Each time you massage children – or young people, or young adults – together, there is an opportunity for some of the more infectious childhood diseases to benefit from those who are receptive. It was true during the First World War, where baracklife and troop transport contributed to the virulent spread of the 1918 flu, which, unlike most influenza, was more lethal to the healthy young than the elderly.
Many colleges require a special list of immunizations before students move into dorms, including meningococcal vaccines to prevent bacterial meningitis. But measles-honey-rubella vaccine is always on top of the list. This is because measles are so contagious that the amount of immunity – when a high proportion of a population is protected by immunization – drops even a few percentage points, the measles virus can take full advantage.
"The first things you see, the cracks in your public health system," says Dr. Ratner, will be infections like this, "measles, infections through the respiratory tract and good moving from susceptible people to susceptible people."

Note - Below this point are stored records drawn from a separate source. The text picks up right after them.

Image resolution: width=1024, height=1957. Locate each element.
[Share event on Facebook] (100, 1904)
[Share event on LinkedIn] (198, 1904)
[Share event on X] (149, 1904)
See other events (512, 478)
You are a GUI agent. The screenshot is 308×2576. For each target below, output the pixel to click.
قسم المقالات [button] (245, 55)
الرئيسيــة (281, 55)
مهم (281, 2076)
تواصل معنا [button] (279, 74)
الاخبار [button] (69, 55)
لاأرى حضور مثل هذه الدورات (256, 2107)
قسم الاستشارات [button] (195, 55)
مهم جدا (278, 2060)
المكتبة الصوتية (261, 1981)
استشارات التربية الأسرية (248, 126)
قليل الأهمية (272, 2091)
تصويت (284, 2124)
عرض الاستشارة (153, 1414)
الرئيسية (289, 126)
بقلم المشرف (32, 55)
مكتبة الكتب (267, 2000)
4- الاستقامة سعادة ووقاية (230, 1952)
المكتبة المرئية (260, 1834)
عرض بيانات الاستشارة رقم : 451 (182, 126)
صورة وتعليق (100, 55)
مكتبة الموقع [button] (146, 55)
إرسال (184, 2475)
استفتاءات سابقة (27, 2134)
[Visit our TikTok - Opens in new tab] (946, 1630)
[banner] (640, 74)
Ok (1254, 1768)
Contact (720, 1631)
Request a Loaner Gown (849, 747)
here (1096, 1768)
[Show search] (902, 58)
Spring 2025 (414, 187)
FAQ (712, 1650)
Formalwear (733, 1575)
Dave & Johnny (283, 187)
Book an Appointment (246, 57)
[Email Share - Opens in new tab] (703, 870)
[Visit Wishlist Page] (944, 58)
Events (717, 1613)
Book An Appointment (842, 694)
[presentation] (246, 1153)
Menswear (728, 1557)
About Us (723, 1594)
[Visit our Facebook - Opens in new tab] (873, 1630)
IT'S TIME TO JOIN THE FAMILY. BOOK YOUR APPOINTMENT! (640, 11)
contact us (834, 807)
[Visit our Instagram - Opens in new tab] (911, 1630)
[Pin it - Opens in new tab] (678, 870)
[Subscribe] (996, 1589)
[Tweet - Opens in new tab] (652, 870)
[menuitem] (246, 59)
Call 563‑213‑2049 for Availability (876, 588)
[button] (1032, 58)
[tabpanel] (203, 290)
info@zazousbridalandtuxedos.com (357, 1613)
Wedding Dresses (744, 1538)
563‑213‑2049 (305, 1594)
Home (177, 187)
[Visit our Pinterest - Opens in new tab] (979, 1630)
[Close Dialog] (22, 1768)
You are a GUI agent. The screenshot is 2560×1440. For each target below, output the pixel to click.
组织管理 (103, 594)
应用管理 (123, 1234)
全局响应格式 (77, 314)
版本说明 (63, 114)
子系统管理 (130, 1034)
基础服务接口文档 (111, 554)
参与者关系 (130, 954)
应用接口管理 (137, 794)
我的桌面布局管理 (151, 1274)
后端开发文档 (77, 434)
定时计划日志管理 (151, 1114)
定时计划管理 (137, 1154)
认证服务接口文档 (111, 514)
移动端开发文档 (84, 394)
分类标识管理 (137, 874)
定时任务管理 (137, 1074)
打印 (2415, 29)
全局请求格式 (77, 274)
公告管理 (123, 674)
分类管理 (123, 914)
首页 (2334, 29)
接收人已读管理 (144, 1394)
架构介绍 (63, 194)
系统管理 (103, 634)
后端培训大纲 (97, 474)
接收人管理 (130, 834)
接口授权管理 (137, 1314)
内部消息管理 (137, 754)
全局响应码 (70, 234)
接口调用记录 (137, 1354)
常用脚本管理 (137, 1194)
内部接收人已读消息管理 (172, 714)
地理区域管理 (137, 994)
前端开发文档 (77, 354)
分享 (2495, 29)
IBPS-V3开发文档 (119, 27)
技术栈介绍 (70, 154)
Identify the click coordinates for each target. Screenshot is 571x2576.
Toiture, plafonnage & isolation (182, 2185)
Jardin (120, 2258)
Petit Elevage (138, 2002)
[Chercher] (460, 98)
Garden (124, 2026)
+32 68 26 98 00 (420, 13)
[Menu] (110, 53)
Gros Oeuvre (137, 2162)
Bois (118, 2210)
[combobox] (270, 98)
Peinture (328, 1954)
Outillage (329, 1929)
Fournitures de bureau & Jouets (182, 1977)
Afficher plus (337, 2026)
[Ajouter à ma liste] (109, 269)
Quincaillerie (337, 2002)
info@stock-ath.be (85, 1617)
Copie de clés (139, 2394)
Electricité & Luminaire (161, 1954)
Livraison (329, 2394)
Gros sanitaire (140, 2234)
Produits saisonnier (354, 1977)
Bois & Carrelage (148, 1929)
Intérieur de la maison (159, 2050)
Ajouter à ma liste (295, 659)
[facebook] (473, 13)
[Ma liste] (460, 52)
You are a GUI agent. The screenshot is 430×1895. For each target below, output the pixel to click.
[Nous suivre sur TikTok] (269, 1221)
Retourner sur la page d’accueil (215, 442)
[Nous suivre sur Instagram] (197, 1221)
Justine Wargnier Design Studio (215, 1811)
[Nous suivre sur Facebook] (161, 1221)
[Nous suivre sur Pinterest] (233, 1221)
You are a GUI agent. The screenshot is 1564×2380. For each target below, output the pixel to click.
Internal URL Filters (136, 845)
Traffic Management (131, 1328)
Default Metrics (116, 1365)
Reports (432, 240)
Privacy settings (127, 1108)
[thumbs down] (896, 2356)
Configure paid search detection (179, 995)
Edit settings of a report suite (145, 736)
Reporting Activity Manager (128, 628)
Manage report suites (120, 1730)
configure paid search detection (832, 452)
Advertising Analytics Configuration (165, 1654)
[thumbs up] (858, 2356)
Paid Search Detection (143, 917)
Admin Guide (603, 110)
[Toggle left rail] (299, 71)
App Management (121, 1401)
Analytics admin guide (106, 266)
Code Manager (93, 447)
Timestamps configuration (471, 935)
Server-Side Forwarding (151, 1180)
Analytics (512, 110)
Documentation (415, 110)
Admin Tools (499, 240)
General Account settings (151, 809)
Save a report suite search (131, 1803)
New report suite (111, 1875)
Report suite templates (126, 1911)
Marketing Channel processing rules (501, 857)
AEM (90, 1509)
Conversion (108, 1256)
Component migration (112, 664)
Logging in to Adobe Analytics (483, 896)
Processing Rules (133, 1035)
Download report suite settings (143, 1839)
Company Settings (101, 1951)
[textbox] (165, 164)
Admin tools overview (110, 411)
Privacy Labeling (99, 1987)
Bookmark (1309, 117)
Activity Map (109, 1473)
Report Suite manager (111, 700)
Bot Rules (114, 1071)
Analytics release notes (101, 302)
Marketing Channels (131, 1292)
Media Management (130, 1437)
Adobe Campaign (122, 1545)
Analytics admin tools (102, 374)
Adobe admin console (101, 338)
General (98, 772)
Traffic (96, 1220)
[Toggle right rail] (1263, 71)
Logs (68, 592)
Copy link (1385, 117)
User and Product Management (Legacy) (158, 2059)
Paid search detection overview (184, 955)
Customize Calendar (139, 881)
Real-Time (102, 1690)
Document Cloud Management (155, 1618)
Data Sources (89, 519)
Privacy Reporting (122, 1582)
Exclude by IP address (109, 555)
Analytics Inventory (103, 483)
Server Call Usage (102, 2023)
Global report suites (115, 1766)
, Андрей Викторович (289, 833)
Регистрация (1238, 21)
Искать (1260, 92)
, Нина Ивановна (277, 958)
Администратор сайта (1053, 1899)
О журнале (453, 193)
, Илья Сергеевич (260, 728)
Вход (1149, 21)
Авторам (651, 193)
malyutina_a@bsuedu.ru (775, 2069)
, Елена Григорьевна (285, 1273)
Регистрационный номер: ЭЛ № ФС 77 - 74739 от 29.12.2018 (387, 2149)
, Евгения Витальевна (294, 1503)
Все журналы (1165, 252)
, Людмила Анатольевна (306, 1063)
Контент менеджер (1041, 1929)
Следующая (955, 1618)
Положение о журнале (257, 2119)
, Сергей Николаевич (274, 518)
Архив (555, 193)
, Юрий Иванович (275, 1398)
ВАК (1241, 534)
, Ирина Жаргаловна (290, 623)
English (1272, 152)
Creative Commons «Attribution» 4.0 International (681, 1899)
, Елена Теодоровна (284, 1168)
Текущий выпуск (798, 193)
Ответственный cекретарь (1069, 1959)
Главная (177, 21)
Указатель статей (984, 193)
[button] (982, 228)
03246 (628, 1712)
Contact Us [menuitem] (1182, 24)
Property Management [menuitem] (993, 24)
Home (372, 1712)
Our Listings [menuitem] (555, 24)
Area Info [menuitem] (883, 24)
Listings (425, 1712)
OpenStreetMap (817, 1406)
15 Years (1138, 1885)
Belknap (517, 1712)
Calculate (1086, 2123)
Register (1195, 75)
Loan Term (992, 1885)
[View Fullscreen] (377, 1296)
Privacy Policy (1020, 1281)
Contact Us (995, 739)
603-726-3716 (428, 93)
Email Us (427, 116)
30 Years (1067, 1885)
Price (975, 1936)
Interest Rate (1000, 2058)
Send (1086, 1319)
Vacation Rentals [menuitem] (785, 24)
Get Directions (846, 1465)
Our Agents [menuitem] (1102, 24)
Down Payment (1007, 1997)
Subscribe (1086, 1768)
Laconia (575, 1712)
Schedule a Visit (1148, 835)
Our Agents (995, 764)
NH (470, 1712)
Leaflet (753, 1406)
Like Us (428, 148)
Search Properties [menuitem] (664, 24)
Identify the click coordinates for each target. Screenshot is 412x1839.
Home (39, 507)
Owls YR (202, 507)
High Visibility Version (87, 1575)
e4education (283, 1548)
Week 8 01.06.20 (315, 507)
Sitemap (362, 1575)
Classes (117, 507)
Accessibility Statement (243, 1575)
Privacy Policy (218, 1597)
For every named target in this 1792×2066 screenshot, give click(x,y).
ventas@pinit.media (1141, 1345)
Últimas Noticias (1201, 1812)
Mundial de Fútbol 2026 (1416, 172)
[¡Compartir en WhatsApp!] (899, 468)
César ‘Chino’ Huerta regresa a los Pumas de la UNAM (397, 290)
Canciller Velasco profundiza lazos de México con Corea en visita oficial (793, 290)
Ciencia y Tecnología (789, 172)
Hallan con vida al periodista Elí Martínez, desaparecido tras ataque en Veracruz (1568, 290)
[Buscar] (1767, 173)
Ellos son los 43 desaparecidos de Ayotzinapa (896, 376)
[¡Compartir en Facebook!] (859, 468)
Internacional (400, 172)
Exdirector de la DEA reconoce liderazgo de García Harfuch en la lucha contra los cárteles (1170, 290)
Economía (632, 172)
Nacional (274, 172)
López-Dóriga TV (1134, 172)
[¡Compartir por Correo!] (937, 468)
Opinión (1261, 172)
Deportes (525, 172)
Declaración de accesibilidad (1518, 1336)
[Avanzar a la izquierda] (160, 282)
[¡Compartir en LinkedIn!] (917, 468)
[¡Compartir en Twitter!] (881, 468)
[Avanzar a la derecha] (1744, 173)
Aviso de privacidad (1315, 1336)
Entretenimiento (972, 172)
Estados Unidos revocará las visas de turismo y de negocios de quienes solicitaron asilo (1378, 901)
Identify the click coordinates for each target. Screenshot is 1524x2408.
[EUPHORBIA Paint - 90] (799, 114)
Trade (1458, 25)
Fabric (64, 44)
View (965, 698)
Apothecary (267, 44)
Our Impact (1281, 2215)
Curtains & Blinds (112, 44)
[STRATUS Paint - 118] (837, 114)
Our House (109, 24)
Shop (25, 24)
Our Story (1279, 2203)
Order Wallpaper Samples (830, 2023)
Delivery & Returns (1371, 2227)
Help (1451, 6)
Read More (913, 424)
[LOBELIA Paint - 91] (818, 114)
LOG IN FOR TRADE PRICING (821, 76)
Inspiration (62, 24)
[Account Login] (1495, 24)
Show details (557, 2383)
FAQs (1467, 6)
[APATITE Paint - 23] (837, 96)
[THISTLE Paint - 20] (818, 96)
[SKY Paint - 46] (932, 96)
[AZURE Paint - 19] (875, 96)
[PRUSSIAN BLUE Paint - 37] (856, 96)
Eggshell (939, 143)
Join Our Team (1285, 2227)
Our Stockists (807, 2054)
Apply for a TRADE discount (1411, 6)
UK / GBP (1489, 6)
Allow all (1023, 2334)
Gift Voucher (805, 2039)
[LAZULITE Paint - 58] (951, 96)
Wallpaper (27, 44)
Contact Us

When my own daughter went to college, someone carefully watched her immunization record. She was always undoubtedly accepted at school and discovered that her very first MMR had received a few months before her first birthday and did not count on it; she had to receive an additional dose before taking her residence in her dormitory.
I had asked for the early MMR to travel her in a country where there was still a risk of measles exposure (no, not Brooklyn). You can give MMR as early as 6 months if a child is at increased risk of measles exposure and it gives some protection, but you have to repeat the shot when the child becomes 1. I had forgotten to do it, and no one had ever noticed. As a child's midwife with the incomplete vaccine record, I was a little embarrassed, but most impressed.
Dr Stimson continued to note that World War II soldiers who grew up in more isolated, usually rural circumstances, were less likely to be immune to childhood diseases and "when thousands of these rural young men first gather in armies, infectious diseases are common to be very common, "he said. This was also noted in the American Civil War, when measles were a particularly devastating disease, and the recruits who came from the farm were particularly vulnerable.
The young men in 1918 went into horrible danger (Dr. Stimson himself was hurt in action in Flanders, serving the British troops) but they were also at risk of being exposed to each other's viruses and bacteria.